Une septicémie mortelle peut se produire lorsque les gros cathéters insérés dans le cou deviennent un terrain où se développe une infection. Les risques additionnels comprennent l'éventualité de saignements, éventualité fréquente, et dont la forme la plus redoutée chez le nouveau-né est le saignement intra-crânien. Chez l'adulte, les taux de survie sous ECMO sont de l'ordre de 60%, et on a parlé de patients restés sous traitement pendant plus de dix semaines. L'ECMO doit encore faire ses preuves chez l'adulte présentant un syndrome de détresse respiratoire aiguë.
Dans le traitement par voie veino-artérielle, les patients dont la fonction cardiaque ne récupère pas suffisamment vite pour cesser l'assistance par ECMO peuvent être réorientés vers un dispositif d'assistance ventriculaire (VAD, ventricular assist device) ou une transplantation.

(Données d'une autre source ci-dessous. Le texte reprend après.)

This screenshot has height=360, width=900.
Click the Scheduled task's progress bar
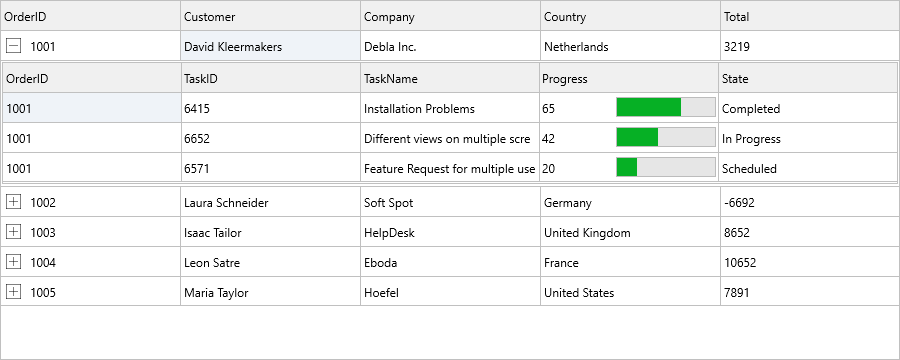pos(666,167)
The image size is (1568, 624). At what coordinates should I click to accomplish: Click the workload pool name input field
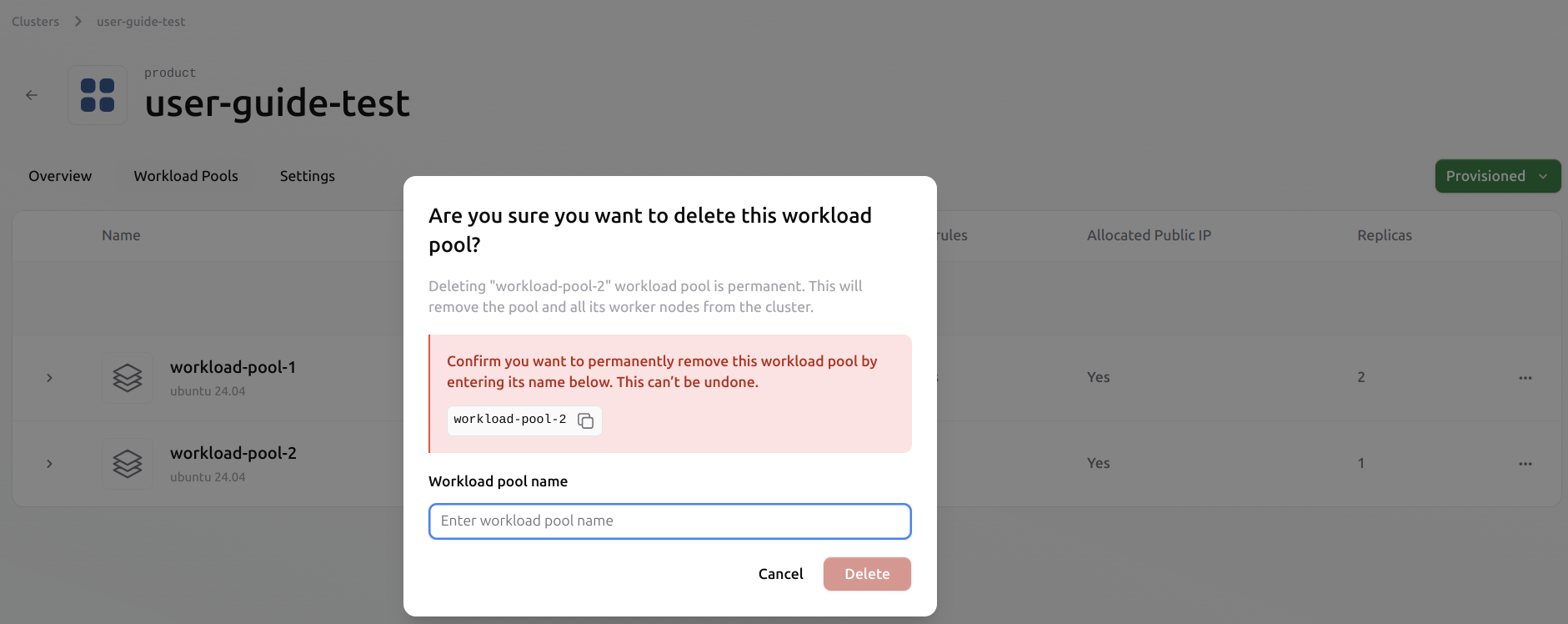pyautogui.click(x=669, y=521)
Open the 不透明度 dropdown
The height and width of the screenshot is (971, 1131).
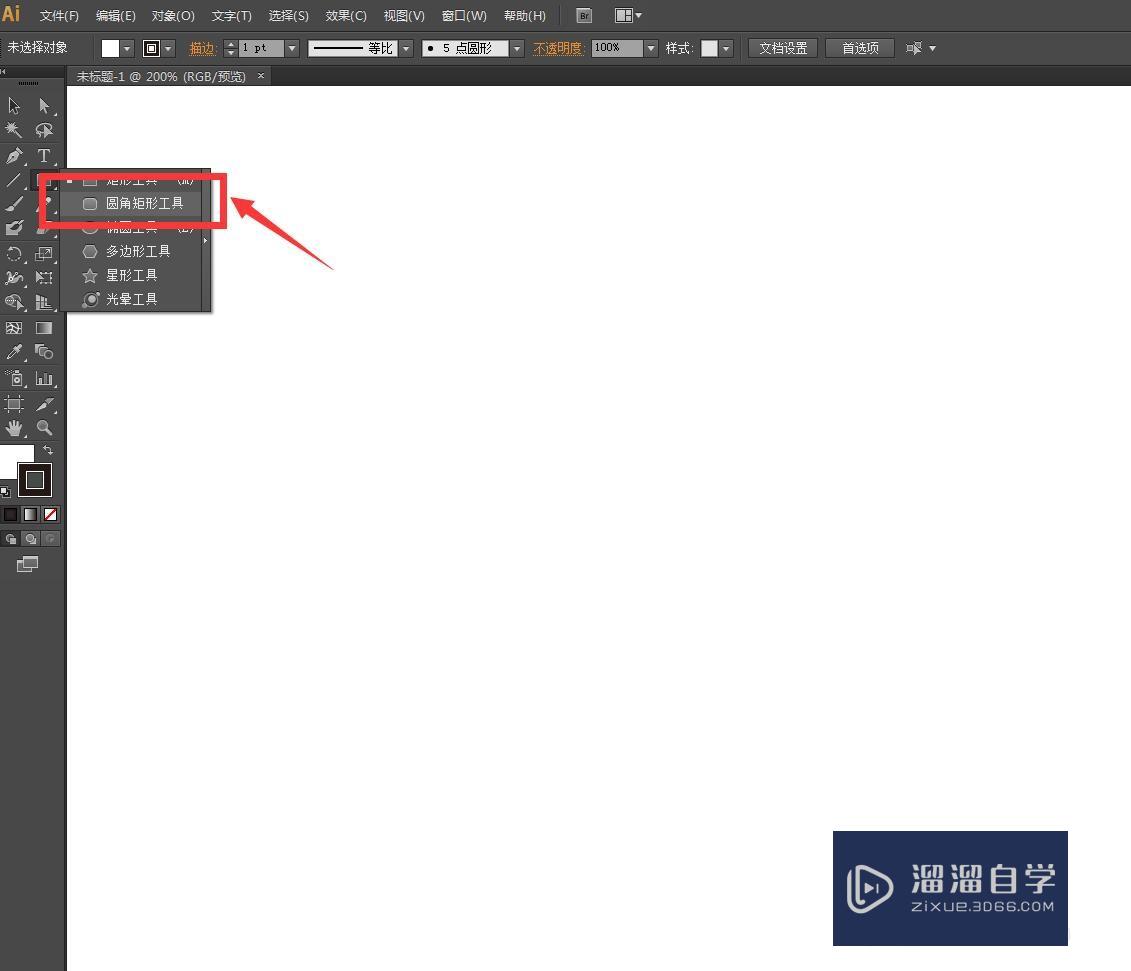[650, 47]
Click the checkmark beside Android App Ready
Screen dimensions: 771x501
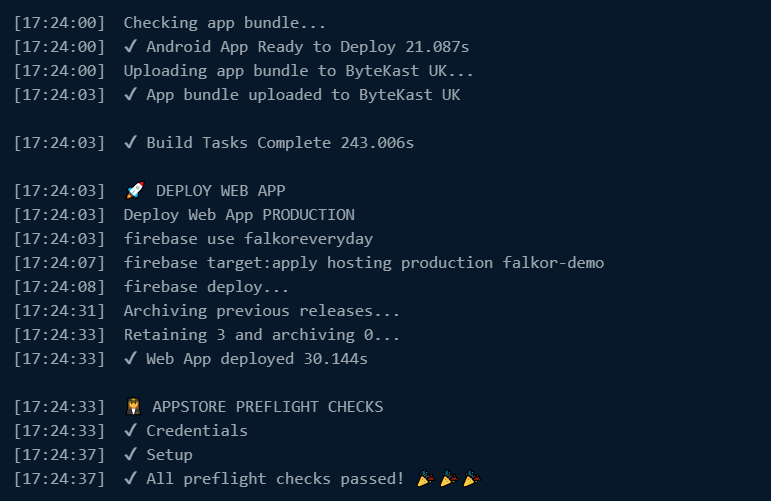(x=130, y=46)
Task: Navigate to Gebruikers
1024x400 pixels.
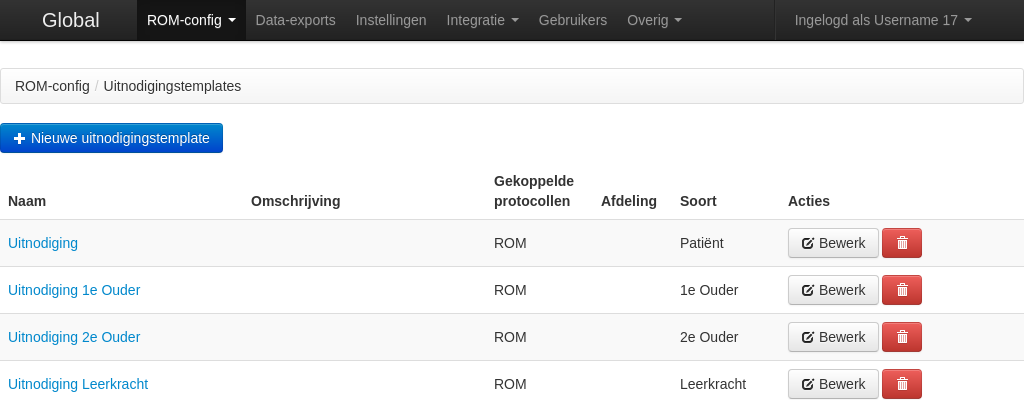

Chez les nourrissons âgés de moins de 34 semaines de gestations, plusieurs systèmes physiologiques sont encore peu formés, en particulier la vascularisation cérébrale et la matrice germinal (germinal matrix), ce qui se traduit alors par une sensibilité élevée à de légères variations de pH, de PaO2, et de pression intracrânienne. Au vu du risque d'hémorragie intraventriculaires, c'est maintenant une pratique standard que de faire une échographie du cerveau avant de mettre le patient sous ECMO.